This summer was particularly difficult for them. Many northern crops had been destroyed by heavy rains, and steady work was rare. Your sister-in-law in Immokalee made it through the lean months by lining up with her kids at the local soup kitchen each day and hoping for financial help from several social service agencies each month.
Your brother has just gotten back into town. The kids are in school and day care, so he and your sister-in-law show up at the pickup point each morning at 6 trying to get chosen for one of the work crews. Your brother is able get a few days of work a week, but the season still hasn't kicked fully into gear. Your sister-in-law gets left behind with the other women and the older farm workers. They won't get selected until the season is in full swing. Your brother and his family are just getting by, always on the edge of despair.
Of course, that sensation is nothing new to them. Your brother pulls in about $8,000 each year. The rent on his trailer is $500 each month, so they share it with two other families, each occupying one room. The other families were strangers when they moved in, and your brother is worried about one of the husbands. The man drinks every night, and he seems to pay a little too much attention to your nieces. Your brother has considered moving, but he knows the situation could be far worse in another trailer. For now, he keeps his family together in their own room when they are home.
That ever-present sensation of living on the edge of despair was accentuated last winter when your brother broke his leg. For a month and a half, he couldn't work. There's no sick time or vacation pay for farm workers, so he just had to get through it.
Meals were reduced. Purchases were pared down to the bare essentials. The kids complained, but there was really nothing to be done. Eventually, he returned to work before his leg was fully healed, and it continues to bother him.
That's his life. You have your own life here in town. You had nothing to do with the reasons that he's a farm worker. You are not responsible. Still, he's your brother. He's just 45 minutes away. When you lie down in your bed at night, that short distance seems even shorter. Can you ever really rest, knowing how your brother and his family suffer?

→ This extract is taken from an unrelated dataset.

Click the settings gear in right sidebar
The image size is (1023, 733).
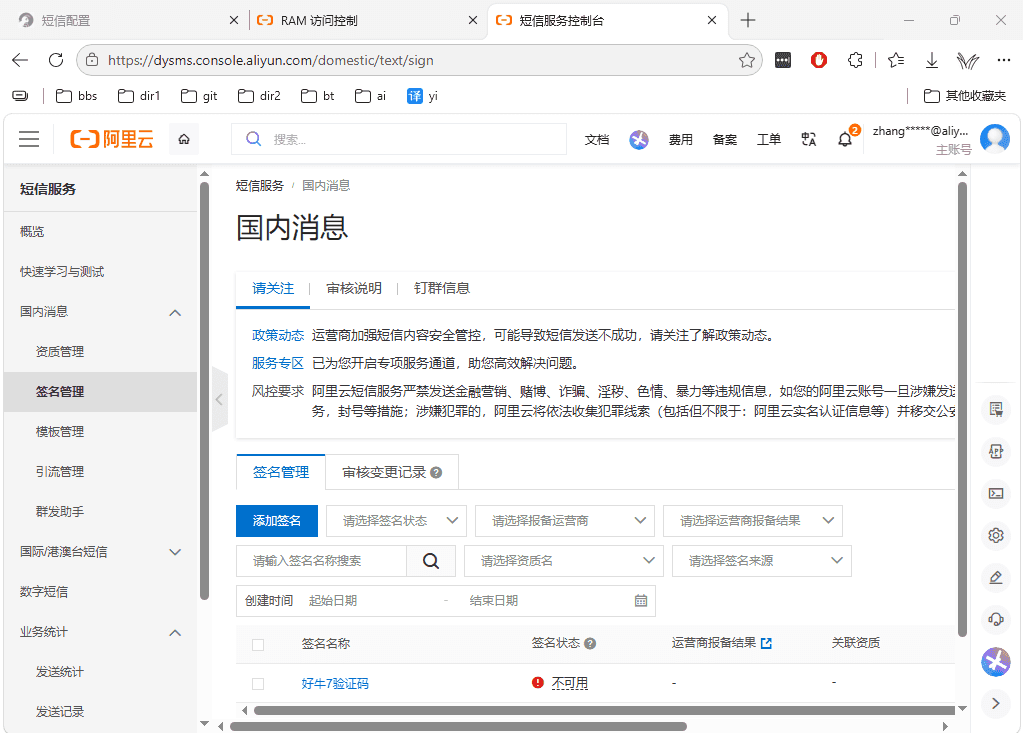(996, 535)
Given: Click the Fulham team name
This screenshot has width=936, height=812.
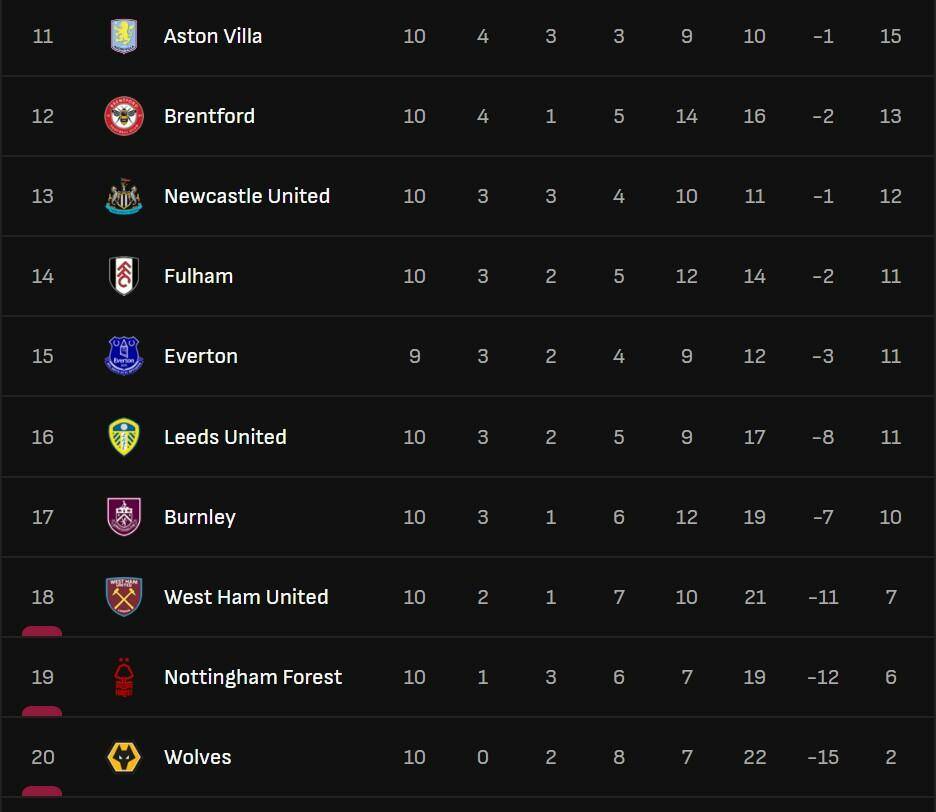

The Catholic Bishops of Florida have designated Nov. 9 (today) as Farm Worker Justice Sunday. Today also kicks off Farm Worker Week as proclaimed by Gov. Jeb Bush, but to my mind the bishops' inclusion of "justice" in their designation is more fitting. Nearly every labor law reform of the last century seemed to leave the agriculture industry behind. As a result, farm workers in Florida are not eligible for sick pay, vacation pay or retirement benefits. They have no right to organize, belong to a union or bargain with employers.
Why is this accepted? Why are the conditions described above so typical among Florida's farm workers? At the most fundamental level, injustice can only take root when people are divided.
When one segment of the population considers another segment as "other," then the door is opened for rationalizing conditions that one would not accept for oneself. We have a harder time rationalizing injustices suffered within our own family.
Today, remember your brothers and sisters working in the fields around Immokalee. They are not "others." That which connects us to them -- our common humanity -- is far more profound than that which separates us. The next time your brother needs help, will he turn to a stranger or will he find you there?
San Carlos Park resident Brian Bennett is program director for Guadalupe Social Services in Immokalee, a program of Catholic Charities, Diocese of Venice.